By Daniel Marx (Boger and Madrich)
In January 2013, Israel saw one of its more interesting Knesset elections. Whilst the overall outcome resulted in Netanyahu’s re-election as Prime Minister, something far less precedented had happened simultaneously; a brand-new party, Yesh Atid (‘There is a Future’), led by former broadcast news host, Yair Lapid, became the second largest party represented in the Knesset.
Yesh Atid, formed only a year previously, claimed to stand for the secular middle-class. They campaigned for, among other things, draft equality – removing exemptions for the ultra-orthodox – a two-state solution, and greater religious pluralism.
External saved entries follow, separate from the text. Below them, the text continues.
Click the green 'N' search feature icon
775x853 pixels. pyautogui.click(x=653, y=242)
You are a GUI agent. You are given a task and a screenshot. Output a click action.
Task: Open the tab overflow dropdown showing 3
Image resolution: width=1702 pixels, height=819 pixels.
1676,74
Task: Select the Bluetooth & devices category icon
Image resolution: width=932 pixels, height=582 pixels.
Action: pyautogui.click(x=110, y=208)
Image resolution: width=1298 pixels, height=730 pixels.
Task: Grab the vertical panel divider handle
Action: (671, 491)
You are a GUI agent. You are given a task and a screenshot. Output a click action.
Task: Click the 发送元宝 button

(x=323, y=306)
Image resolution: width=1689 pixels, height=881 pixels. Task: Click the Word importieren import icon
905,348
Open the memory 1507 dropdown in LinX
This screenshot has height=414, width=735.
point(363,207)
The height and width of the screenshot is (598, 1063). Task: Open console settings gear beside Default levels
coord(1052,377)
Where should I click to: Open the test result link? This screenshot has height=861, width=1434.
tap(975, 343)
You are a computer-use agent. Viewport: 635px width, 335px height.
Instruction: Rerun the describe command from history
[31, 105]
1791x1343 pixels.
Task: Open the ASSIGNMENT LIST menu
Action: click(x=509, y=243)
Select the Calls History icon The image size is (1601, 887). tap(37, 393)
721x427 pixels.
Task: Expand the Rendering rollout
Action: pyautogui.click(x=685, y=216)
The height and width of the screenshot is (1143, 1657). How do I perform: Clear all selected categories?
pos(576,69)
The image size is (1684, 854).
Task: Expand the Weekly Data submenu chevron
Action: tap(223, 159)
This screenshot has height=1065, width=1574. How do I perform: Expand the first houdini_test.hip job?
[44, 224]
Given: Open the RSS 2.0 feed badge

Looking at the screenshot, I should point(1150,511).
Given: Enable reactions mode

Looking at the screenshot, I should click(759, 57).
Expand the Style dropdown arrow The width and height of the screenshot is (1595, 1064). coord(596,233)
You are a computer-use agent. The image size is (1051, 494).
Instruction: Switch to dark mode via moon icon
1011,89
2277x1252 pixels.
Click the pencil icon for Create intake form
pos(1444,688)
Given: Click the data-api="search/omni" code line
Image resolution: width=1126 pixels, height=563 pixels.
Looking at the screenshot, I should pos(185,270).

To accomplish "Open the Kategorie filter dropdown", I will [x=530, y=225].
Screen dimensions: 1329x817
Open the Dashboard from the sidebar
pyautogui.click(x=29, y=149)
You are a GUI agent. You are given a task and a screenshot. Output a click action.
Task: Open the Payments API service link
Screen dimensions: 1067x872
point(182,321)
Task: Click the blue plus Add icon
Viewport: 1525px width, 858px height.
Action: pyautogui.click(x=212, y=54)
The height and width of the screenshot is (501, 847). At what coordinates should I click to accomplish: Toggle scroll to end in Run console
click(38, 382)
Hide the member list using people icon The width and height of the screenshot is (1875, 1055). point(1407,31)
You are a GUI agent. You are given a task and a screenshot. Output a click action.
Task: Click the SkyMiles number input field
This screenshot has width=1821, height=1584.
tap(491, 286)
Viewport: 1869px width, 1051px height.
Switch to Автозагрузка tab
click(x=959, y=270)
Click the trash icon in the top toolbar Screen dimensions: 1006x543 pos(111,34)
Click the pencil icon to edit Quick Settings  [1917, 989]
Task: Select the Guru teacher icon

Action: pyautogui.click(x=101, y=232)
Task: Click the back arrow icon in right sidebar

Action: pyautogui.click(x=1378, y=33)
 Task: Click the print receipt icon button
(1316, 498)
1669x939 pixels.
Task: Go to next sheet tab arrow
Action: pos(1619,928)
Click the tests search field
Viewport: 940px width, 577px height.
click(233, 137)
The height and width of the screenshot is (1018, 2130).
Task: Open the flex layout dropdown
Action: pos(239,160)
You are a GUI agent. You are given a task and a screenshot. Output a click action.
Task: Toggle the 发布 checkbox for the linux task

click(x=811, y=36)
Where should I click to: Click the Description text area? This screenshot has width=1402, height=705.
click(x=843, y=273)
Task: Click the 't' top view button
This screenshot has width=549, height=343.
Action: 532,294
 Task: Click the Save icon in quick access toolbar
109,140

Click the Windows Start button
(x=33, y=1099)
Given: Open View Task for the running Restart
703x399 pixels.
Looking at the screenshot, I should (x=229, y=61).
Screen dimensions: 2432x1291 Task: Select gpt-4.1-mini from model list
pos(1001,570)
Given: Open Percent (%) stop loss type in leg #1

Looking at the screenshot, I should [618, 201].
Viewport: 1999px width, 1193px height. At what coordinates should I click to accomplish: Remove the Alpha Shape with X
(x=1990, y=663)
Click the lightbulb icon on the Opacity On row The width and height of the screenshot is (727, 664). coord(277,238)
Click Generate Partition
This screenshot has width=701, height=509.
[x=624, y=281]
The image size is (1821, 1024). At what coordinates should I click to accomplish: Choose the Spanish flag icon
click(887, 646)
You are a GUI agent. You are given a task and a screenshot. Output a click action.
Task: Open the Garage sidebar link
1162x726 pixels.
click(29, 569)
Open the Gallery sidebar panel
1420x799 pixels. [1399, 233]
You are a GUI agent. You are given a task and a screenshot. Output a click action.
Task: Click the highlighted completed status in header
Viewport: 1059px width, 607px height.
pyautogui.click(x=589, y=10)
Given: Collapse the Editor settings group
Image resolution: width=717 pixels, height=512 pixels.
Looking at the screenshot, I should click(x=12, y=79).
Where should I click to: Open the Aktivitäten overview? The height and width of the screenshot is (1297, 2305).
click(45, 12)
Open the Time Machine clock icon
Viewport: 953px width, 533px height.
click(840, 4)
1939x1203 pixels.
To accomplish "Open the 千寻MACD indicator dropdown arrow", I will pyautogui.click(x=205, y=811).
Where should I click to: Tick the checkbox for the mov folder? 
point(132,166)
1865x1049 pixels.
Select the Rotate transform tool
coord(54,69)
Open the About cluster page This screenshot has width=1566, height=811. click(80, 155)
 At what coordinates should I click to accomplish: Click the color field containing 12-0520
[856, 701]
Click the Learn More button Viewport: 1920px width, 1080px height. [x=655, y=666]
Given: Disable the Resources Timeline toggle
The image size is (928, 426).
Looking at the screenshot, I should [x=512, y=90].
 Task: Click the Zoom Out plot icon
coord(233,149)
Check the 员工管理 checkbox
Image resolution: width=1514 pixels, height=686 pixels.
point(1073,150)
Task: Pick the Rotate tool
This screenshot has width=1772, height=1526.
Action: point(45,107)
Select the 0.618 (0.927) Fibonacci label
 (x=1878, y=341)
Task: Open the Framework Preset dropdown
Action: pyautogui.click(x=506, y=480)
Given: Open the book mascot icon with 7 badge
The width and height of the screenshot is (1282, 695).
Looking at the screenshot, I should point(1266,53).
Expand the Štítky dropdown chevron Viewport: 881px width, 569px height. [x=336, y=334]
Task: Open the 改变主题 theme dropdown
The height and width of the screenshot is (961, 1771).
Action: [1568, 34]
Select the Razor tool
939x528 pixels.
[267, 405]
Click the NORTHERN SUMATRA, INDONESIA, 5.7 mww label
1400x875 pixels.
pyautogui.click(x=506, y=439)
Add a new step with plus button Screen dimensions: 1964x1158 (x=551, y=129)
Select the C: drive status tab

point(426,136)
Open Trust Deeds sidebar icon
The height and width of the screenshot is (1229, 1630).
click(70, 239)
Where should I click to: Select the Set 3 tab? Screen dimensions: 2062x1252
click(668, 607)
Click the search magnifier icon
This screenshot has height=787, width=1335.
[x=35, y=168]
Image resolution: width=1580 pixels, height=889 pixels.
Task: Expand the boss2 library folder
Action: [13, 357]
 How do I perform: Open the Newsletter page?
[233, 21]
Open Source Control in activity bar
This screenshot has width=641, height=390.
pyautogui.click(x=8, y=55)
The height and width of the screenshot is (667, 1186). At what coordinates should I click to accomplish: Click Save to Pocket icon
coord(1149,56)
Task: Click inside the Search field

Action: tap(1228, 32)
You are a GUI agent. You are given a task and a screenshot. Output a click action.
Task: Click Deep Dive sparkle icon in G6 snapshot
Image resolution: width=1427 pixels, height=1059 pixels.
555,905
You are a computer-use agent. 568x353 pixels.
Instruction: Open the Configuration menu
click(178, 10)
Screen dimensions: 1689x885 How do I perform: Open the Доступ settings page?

This platform proved to be popular among voters on an unprecedented level, winning them 19 seats in the election on January 22nd.
This popularity was negatively affected through the party’s coalition with Netanyahu’s Likud party, with many voters feeling let down by Yesh Atid’s inability to enact many of the social and economic policies on which they ran.
By March, Israel had other problems to address, and one in particular was of an oddly biblical nature. On the 5th of March, swarms of locusts entered the country from Egypt. Whilst the Ministry of Agriculture was equipped to deal with this issue, the swarms did cause minor disruption to Israeli farmers, as well as additional swarms of broadcast news jokes about the ten plagues.
All in all, 2013 was for Israel, a year of minor disruptions. Neither Yesh Atid or the locusts rocked the very foundations of Israeli society, but the former, at the very least, got people talking about change; something that should never be undervalued.